Explanation: **Explanation:** **Condyloma acuminata**, commonly known as anogenital warts, is a viral infection caused by the **Human Papillomavirus (HPV)**, primarily types 6 and 11. **Why Option D is the correct answer:** The use of **oral contraceptives (OCPs) does not reduce the risk** of Condyloma acuminata. In fact, some studies suggest that long-term OCP use may slightly increase the risk of cervical dysplasia and the persistence of HPV infection because OCPs do not provide a physical barrier against skin-to-skin contact. Only barrier methods (like condoms) offer partial protection, though they are not 100% effective as the virus can reside on uncovered scrotal or perineal skin. **Analysis of Incorrect Options:** * **Option A:** True. It is caused by HPV. Types 6 and 11 are "low-risk" types responsible for 90% of warts, while types 16 and 18 are "high-risk." * **Option B:** True. It is the most common viral sexually transmitted infection (STI) worldwide. * **Option C:** True.
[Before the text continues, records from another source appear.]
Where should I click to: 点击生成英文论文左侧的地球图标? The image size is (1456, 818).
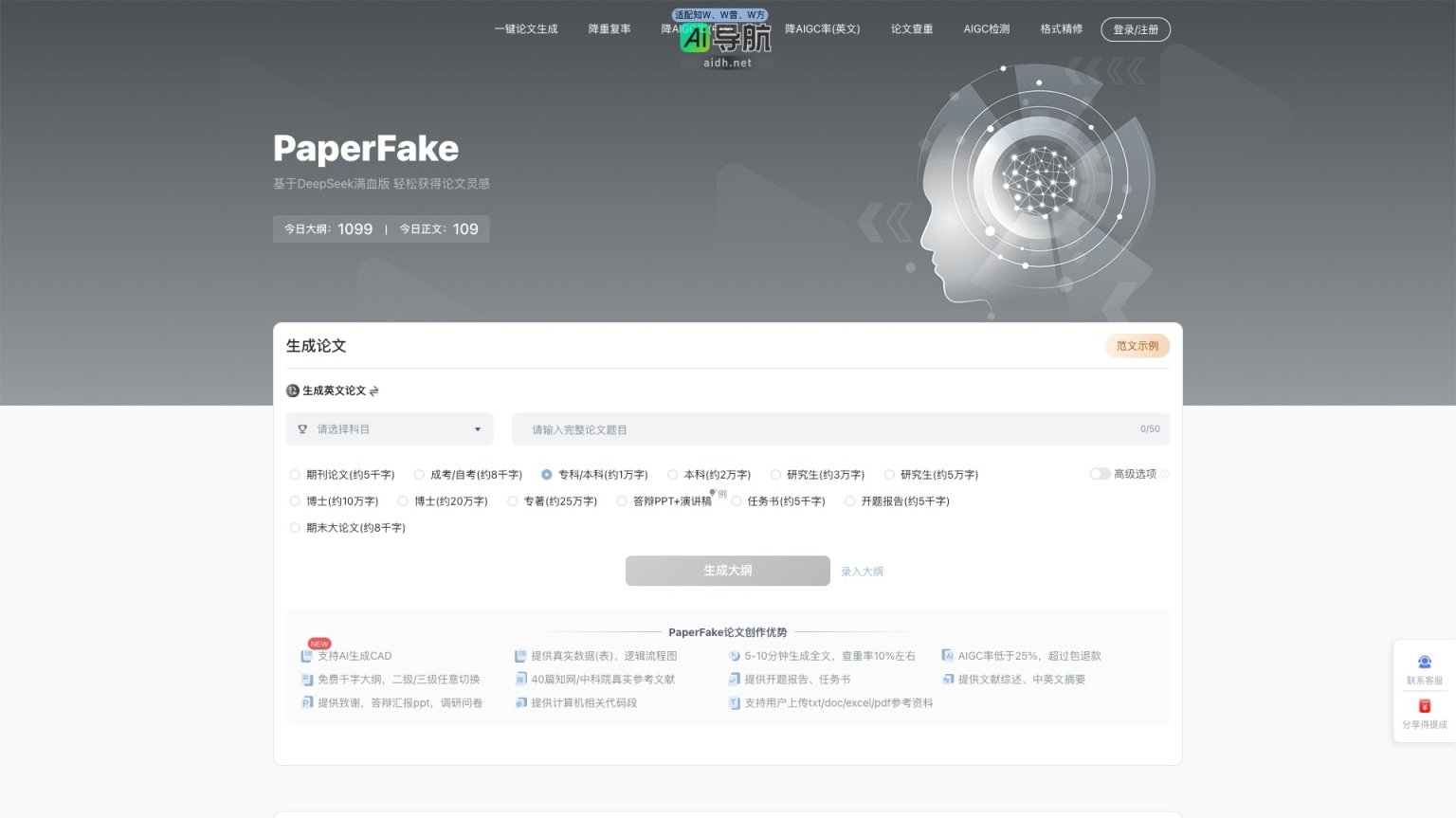click(292, 391)
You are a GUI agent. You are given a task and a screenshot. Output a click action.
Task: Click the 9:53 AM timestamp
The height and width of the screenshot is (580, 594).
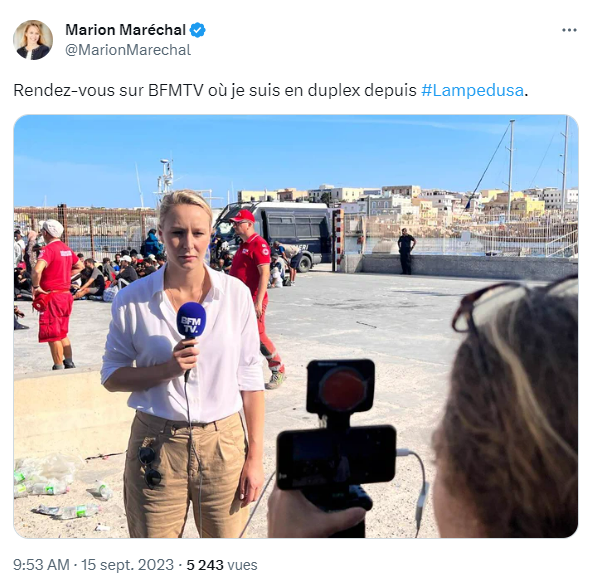tap(41, 564)

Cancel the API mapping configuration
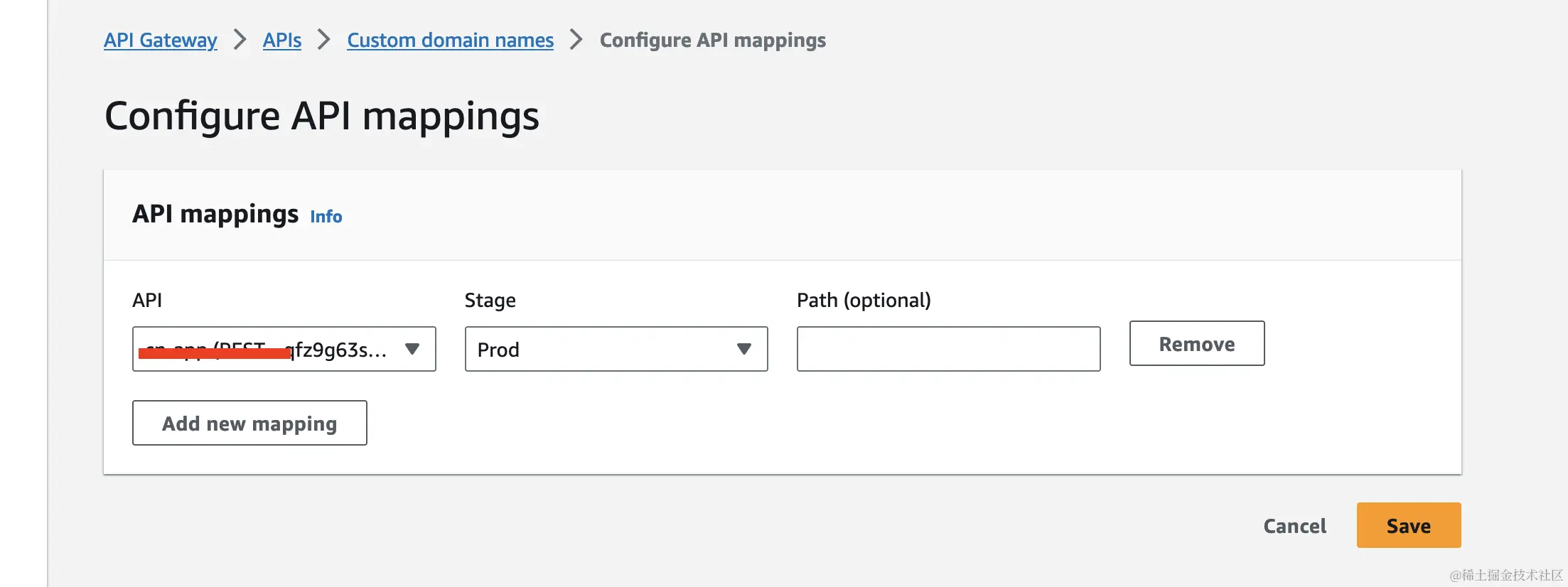coord(1294,526)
While types 6 and 11 are low-risk, co-infection with high-risk types (16, 18) can lead to squamous cell carcinoma (precancerous/cancerous transformation), particularly in the cervix, anus, or vulva. **High-Yield Clinical Pearls for NEET-PG:** * **Morphology:** Presents as "cauliflower-like" fleshy growths. * **Diagnosis:** Primarily clinical. **Acetowhitening** (application of 5% acetic acid) can help visualize subclinical lesions. * **Histopathology:** Characterized by **Koilocytes** (squamous epithelial cells with perinuclear halo and wrinkled "raisinoid" nuclei). * **Treatment:** Medical (Podophyllin, Imiquimod) or Surgical (Cryotherapy, Electrocautery, CO2 Laser). * **Prevention:** The Quadrivalent/Nonavalent HPV vaccine is highly effective.